A lot of simplification can happen that will create innovation. I see a lot of complexity being introduced in order to manage some of the risks and bridge to value transition. Whereas if you look to other industries like the cosmetic surgery industry, it’s well published that cosmetic surgery and the cosmetics industry more broadly has been publishing a fixed price for a long time. Costs have been driven down there in an environment that is broadly similar to many other surgical interventions in healthcare. If we can get to a place where there is predictable pricing for predictable care, that will unleash a huge amount of innovation, and we will see a lot of adoption of all kinds of both operating models and technology potentially to support them. But everything begins and ends with money, so I would advocate for that kind of approach. I think if we do that, we will see the kind of movement we all want to see.

What changes do you expect to see with the company over the next three to five years?

The core emphasis of the company is on the US market. The core things that matter to us are around being aligned with our customers. I got into this because we have a very firm belief that it is possible to both take costs out of care and to improve the quality of care being delivered, however you define quality. Every time we’ve done this, the quality comes alongside cost reduction. I’ve yet to see a single example, over my many years of doing this, where the cost has increased and the quality has gone up. It has always been that the cost has gone down and quality has gone up.

That’s our North Star. The one thing we do, the one thing that drives us, is, how do we improve the quality and the consistency of what our customers deliver? Nothing else matters, really. If we do that, then our customers will speak for us. If our customers speak for us, then we will have commercial success, and we will create the flywheel that everyone wants.

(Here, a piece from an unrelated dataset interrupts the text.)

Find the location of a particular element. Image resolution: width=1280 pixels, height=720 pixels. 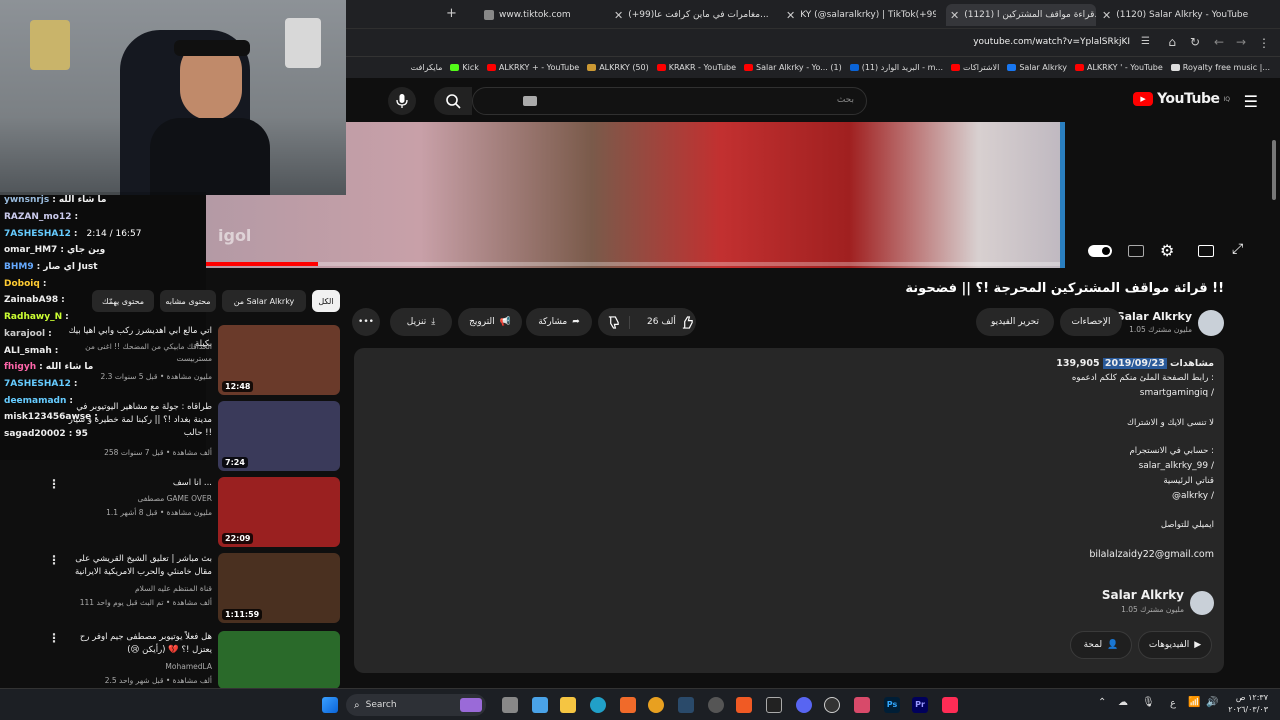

But the healthcare industry is not one single, homogenous market. It is extremely diverse, extremely amorphous in payment model, operating model, structure, patient population, et cetera. It would be naive to suggest that one approach will work for each different environment. The customer intimacy that comes from the analysis we do, from the deployment work we do, from that strive for quality, is what makes us different and is what allows us to adjust for that. But I wouldn’t necessarily say that it’s a straight line path to success.

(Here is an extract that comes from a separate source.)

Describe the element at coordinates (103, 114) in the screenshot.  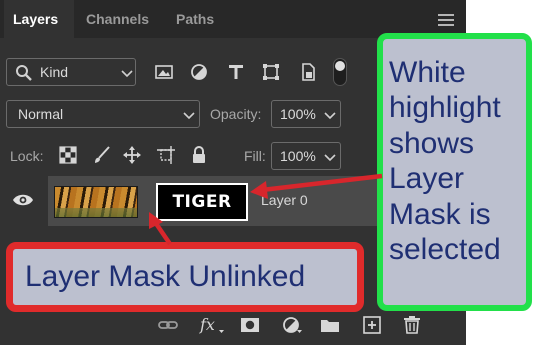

Anyone who gets into this industry who is trying to do anything, let alone any of the problems we’ve decided to solve for, is going to be in it for the long haul. But it’s nothing more than singular focus on that one thing, driving for quality and taking out waste. I think if we continue to do that in the way that we’re doing, we’ll all be successful, no matter what happens in the broader market.

Do you have any final thoughts?

It’s a fascinating time to be in this industry, and it’s a privilege to be able to work with some of the people we do. If I was to go back and give my 23-year-old self some advice, it would be to pick an easier problem to solve than trying to get rid of the biggest problem in the biggest industry in a country 3,000 miles away from where you’re based. But it is an absolute privilege to be able to do what I do, and if it didn’t work, I wouldn’t still be doing it. I’m grateful for the opportunity to talk to you and hope to be doing it for many years more.